_ASSIGNMENT_
Copy, exactly and without additions, every line in the records below from the one holding "Screen dimensions: 1648x364" through the one holding "You are a computer-use", both ends included.

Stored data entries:
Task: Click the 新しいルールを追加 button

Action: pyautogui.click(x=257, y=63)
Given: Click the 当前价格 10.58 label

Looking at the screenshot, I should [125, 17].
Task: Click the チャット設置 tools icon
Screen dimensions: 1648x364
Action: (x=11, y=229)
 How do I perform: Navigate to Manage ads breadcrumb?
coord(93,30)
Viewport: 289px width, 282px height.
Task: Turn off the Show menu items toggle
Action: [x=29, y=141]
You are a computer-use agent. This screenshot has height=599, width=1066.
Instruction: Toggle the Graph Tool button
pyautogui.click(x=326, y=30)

...

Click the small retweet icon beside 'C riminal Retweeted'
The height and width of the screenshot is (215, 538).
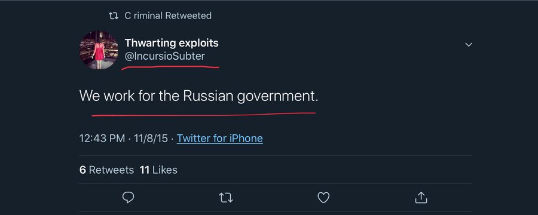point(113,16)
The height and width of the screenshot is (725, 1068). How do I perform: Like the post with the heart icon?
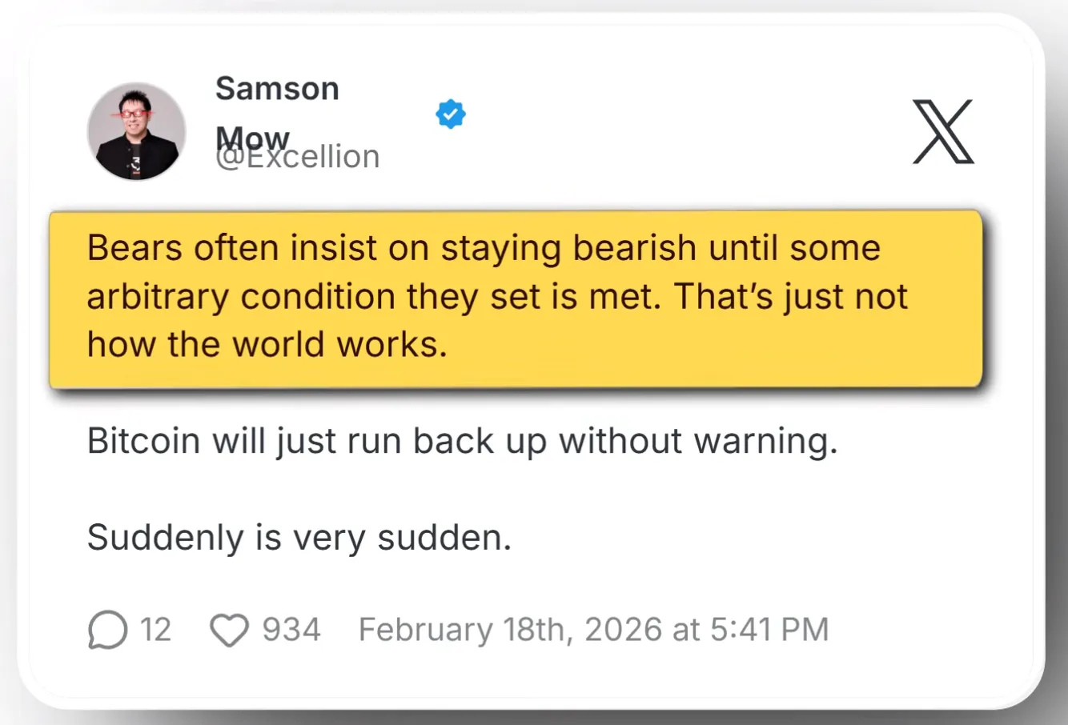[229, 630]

_TASK ANSWER_
Screen dimensions: 1648x364
Action: (x=11, y=229)
 How do I perform: Navigate to Manage ads breadcrumb?
coord(93,30)
Viewport: 289px width, 282px height.
Task: Turn off the Show menu items toggle
Action: [x=29, y=141]
You are a computer-use agent. This screenshot has height=599, width=1066.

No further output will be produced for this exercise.